Tous les jours, dans nombre de groupes, on obtient la révélation de noms, de dates, de faits inconnus et plus tard vérifiés exacts, mais on ne peut les vulgariser, parce qu’ils intéressent des personnes encore vivantes qui n’en autorisent pas la publication.

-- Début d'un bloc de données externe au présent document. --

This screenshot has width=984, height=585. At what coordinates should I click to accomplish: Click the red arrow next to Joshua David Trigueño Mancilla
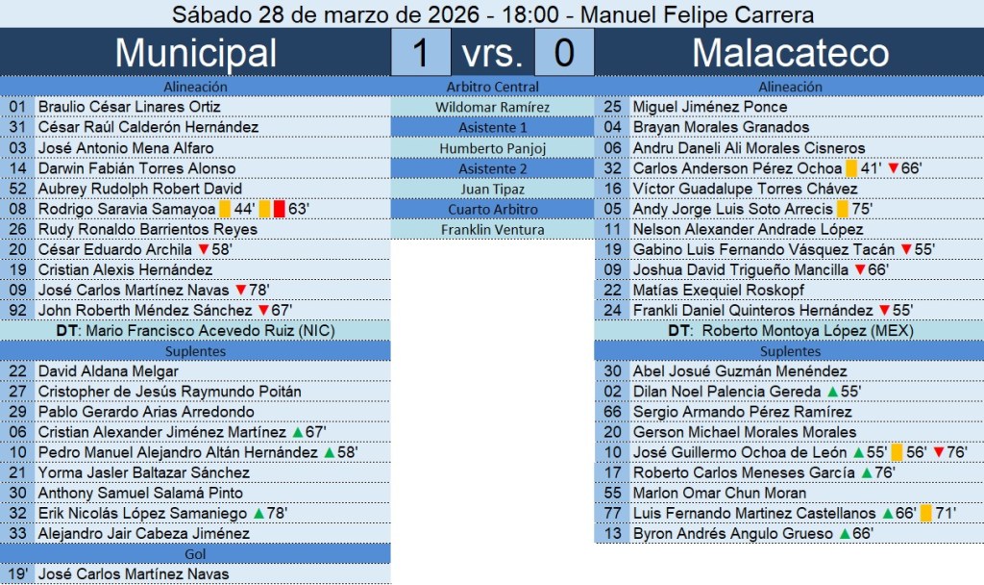click(859, 270)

Ou bien ce sont des instructions scientifiques, comme celles que relate Aksakof, dans le cas de M. Barkas, de Newcastle[4], et bien au-dessus de l’intelligence du sujet.
D’autres fois, ce sont des phénomènes d’écriture ; tels ceux qu’a signalés le même auteur[5], et des signatures authentiques de personnages que le médium n’a jamais vus, par exemple, celles du curé Burnier et du syndic Chaumontet, décédés depuis un demi-siècle, obtenues par Hélène Smith, de Genève[6]. M. le professeur Flournoy les attribue à un réveil de la subconscience du sujet ; c’est là, nous l’avons vu, une théorie ad hoc, fort commode pour expliquer ce que l’on ne comprend pas ou que l’on ne veut pas comprendre.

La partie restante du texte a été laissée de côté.